Some of the most unique, fearless, and iconic people in the world fail to get the credit they deserve. But they are copied. Take Little Richard, for instance. Born Richard Wayne Penniman, the rock ‘n’ roll legend was a trailblazer during the 1950s, tearing up the piano and delivering energetic performances, while dressed up in equally flamboyant garb.


Aretha Franklin


When many consider you the best singer of all time, you can’t help but be an individual. Aretha Franklin took the instrument of the voice and took it to levels that no one else did. It was the quality and range of her voice, but also the emotion it contained. And like any self-respecting diva, Aretha also had the confidence, attitude, and sparkling wardrobe to match.



Korean-Chinese-American Awkwafina, born Nora Lum, has made a career from owning her awkwardness and turning it into gold. In fact, in the clip above, she admits that she used humor to hide her embarrassment of being different. Today, she is famous, on TV, and in films and songs.


Gloria Trevi

Mexican superstar Gloria Trevi has reached the pinnacle of her career by being unapologetically herself. Once known as the Mexican Madonna, she sang about rocking her hair down and unruly, wore quirky, torn rocker gear, and always aimed to push the envelope and shock. Today, she is still showing others that it is great to own your truth, live it, and share it with others.

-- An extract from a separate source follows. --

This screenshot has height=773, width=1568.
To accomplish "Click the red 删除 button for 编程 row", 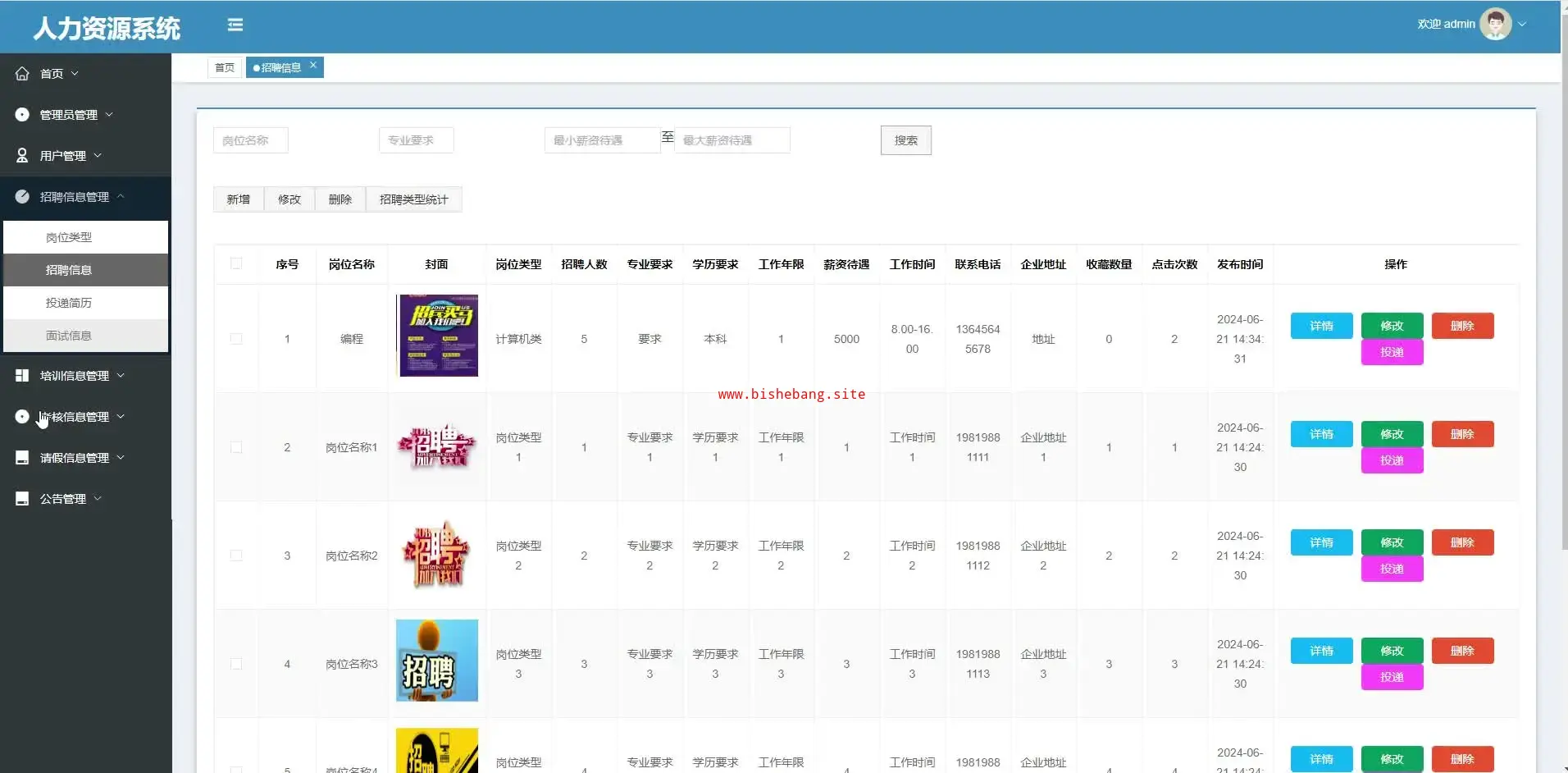I will click(1462, 326).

Rihanna always does things her way, and it’s paid off for the global superstar. She’s a successful singer and businesswoman. In fact, her inclusive cosmetic line, Fenty Beauty plays a huge role in her success, as it has revolutionized the beauty industry. By consistently and unapologetically being herself and infusing that uniqueness into everything from her personal style to her business sense, Rihanna has made herself a legend.


Steve Jobs

Syrian genius Steve Jobs revolutionized technology by being different and thinking differently. He also was brave enough to take risks throughout this storied career at Apple and beyond. It’s a great reminder to think outside the box in whatever industry you decide to be a part of — or just build the entire box from scratch yourself.


Jean-Michel Basquiat


Artists see things through their own individual filter, made up of taste, technique, life experience, and perception. Their art is deeply personal and an extension of how different they really are. Afro-Puerto Rican Jean-Michel Basquiat‘s art took the world by storm due to its uniqueness — it’s style, messages, and influences. There’s a lesson here: although it is tempting for artists to copy another’s well-received art, it’s what sets you apart and how only you can express that, that makes for the best art you can possibly create.


Lil Kim

No matter what they say (Lil Kim song reference), Lil Kim is a trailblazer. Long before Nicki Minaj, Cardi B, and other female rappers were rapping about sexy things, decked out in designer clothes, Lil Kim was. She made it okay for a female rapper to be a female rapper and say the same things the guys were saying, but from a woman’s perspective. She was all for not having to dress like a male rapper to earn street cred, but instead did it all in Chanel, Versace, and diamonds.


Mac Dre

All hyphy-ness (that emanates from the Hyphy Movement) from The Bay traces back to its biggest star, legend Mac Dre. Born Andre Louis Hicks. The Oakland-born, Vallejo-based rapper had a style all his own. It’s because of Mac Dre that the Bay Area gets hyphy, does the thizzle dance, and has yet another way to be one of a kind.


Missy Elliot

With her rapping skills, Missy Elliott didn’t have to rely on being very different to succeed, but her eccentric signature style is part of what has made her one of the best female rappers of all time. Everything Missy has done has been so far outside the box, be it her sound (we have to also shout out super producer Timbaland here, another one of a kind talent), her videos, and her fashion choices. Who else do you know who has backward rap lyrics and has turned a black garbage bag into surreal art?